To try and help put this right, it commissioned a team from the University of Edinburgh to look at what is happening at 16 leading international universities. The results have now been published as Measuring Up: International Case Studies on the Teaching of Quantitative Methods in the Social Sciences.
The central conclusions are stark.
“Undergraduate social science students in many universities in Europe, North America and Australasia reach much higher levels of achievement in quantitative skills than even their best UK counterparts,” argue the authors of the report.
This is most obviously because “their degree programmes devote a much larger share of curriculum time to the study of methods”, but a substantial contributory issue is the fact that “university teaching staff [in other countries] are much more likely to have advanced quantitative skills than in the UK”.
The case studies corroborate this general picture.
Motivated by the fact that “the universe of data, big and otherwise, is growing explosively”, the University of Auckland, for example, offers “a non-mathematical, conceptual introduction to statistics, and particularly data analysis” to about 4,500 students a year, reaching about two-thirds of the overall undergraduate intake.
First-year students of sociology and politics at the University of Mannheim “study a range of statistical methods, up to linear and logistic regression, in generic lecture classes”, so that when they embark on more substantive courses they “would be surprised to be asked to read material that did not rely to some extent on the application of advanced statistical methods”.
At Yale University, students undertaking a BA in sociology are required to take two methods classes, including “an introductory overview of research design, including the ethical implications of doing social research, sampling and the measurement and interpretation of data”.
In Britain, by contrast, says Measuring Up, social science “students not only [generally] arrive at university with little exposure to statistics or quantitative methods, but typically are given little encouragement, opportunity or requirement to develop these skills in their undergraduate programmes”.
Given that “the range of high-quality quantitative [data] available to social scientists is increasing exponentially”, there are “practical economic reasons” why this is worrying. Yet since many students find quantitative skills modules difficult or “only come to appreciate their value in the graduate labour market later on”, there is also a danger that student satisfaction surveys and the teaching excellence framework may act as a disincentive to their development.
But although the authors believe that “UK universities set their expectations far too low”, the case histories provide crucial lessons about the need for “suitably qualified staff, good teaching and adequate curriculum time”.

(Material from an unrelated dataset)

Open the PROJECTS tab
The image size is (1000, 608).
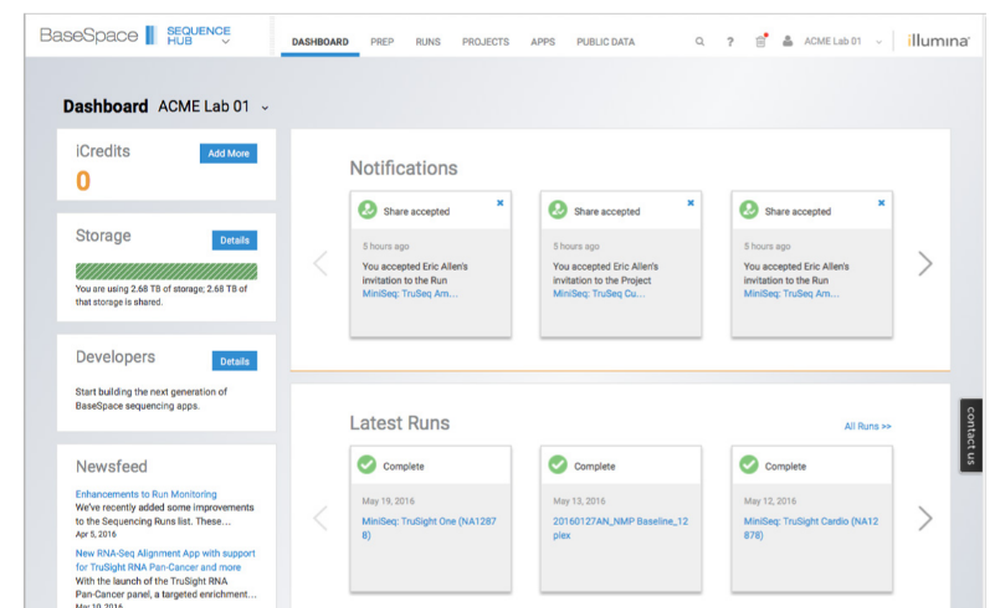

In doing so, they could draw on a number of valuable assets and precedents, such as “the world-class data infrastructure available in the UK through the UK Data Service”; a “wealth of teaching support resources” developed, for example, under the Economic and Social Research Council’s Quantitative Methods Initiative; and the way that the country has “already successfully tackle[d] the challenges of students’ math competence or anxiety around number work in the STEM subjects”.